Before the last note of the Hanson you can hear the entire wind section breathe in great quantities of air, some great many-headed monster preparing to breathe fire. The last note impacts like a meteor and there's a puff of rosin dust rising out of the violin section, broken bow hairs flying.
And in the Dvorak the cellos are swaying to their own beautiful melody; the orchestra looks like a colony of corals in a warm ocean current. The piccolo is the flashing of the small fish in the sunlight and the low brass and basses are the ocean floor itself.
It ends in a flurry of dancing, you're supposed to be swinging in the moonlight, arm in arm, spinning as fast as you can without falling over. The audience claps and the orchestra sounds like a herd of buffalo. The maestro bows three times and finally the lights dim on the stage.

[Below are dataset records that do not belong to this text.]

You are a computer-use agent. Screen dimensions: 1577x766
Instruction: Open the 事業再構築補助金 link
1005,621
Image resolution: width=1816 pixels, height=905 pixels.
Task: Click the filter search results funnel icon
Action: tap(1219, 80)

Downstairs everybody is singing their favorite parts, putting away their instruments, polishing them, cleaning them, putting on their coats and smiling because they can't stop; because their faces have been smiling for so long and they are so full of nervous energy and so exhausted from the performance that they can't smooth out their muscles. We tell each other it went well and climb the stairs to the lobby where there the audience is waiting. Our friends meet us. They gives us hugs and shake our hands and we stand around talking about the music. Then we walk home in the storm outside, wind whipping our hair.